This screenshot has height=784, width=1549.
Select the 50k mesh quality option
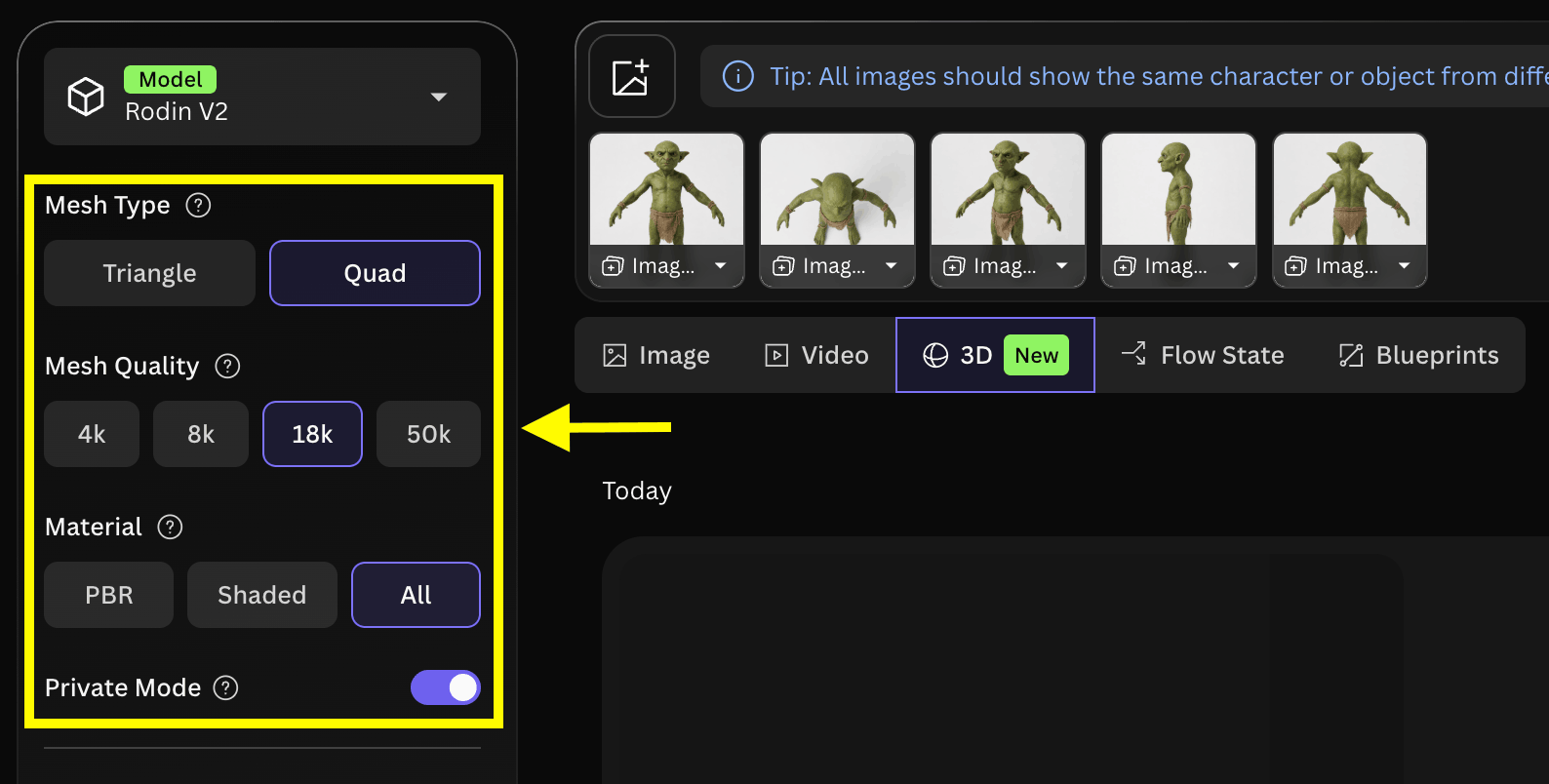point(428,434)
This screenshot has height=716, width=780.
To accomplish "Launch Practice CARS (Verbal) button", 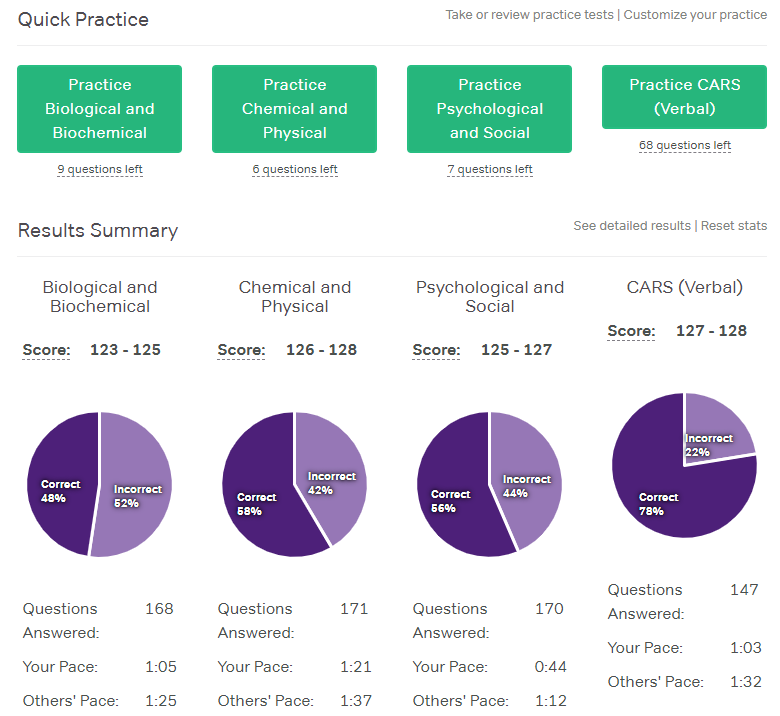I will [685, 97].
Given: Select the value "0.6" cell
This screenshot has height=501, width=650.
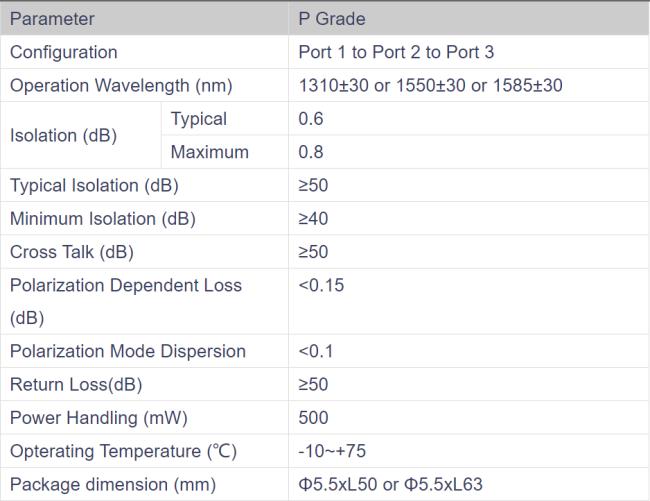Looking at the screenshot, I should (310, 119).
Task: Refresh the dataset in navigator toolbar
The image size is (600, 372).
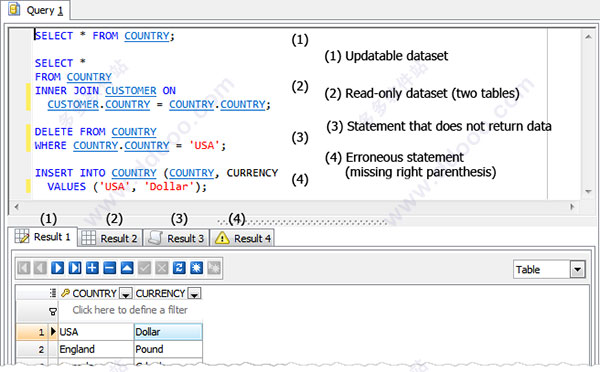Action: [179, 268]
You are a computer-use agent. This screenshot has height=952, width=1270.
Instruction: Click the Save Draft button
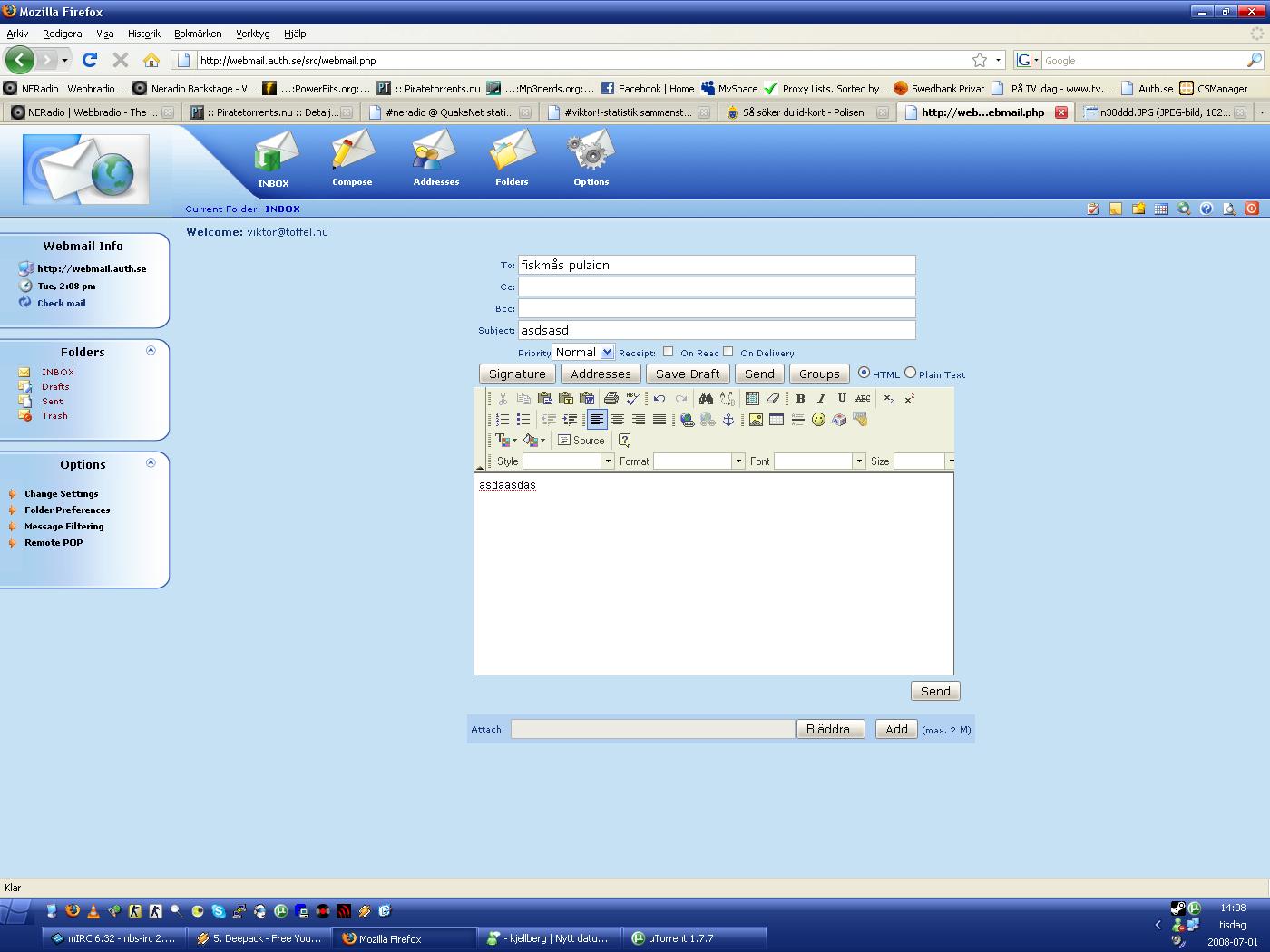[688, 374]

WORK TO COMPLETE
Please reproduce only the lines from the one holding "You are a computer-use" through the final line of the listing above, both included, with each picture left out.

YOUR RESPONSE
You are a computer-use agent. This screenshot has height=952, width=1270.
Instruction: Click the Save Draft button
[688, 374]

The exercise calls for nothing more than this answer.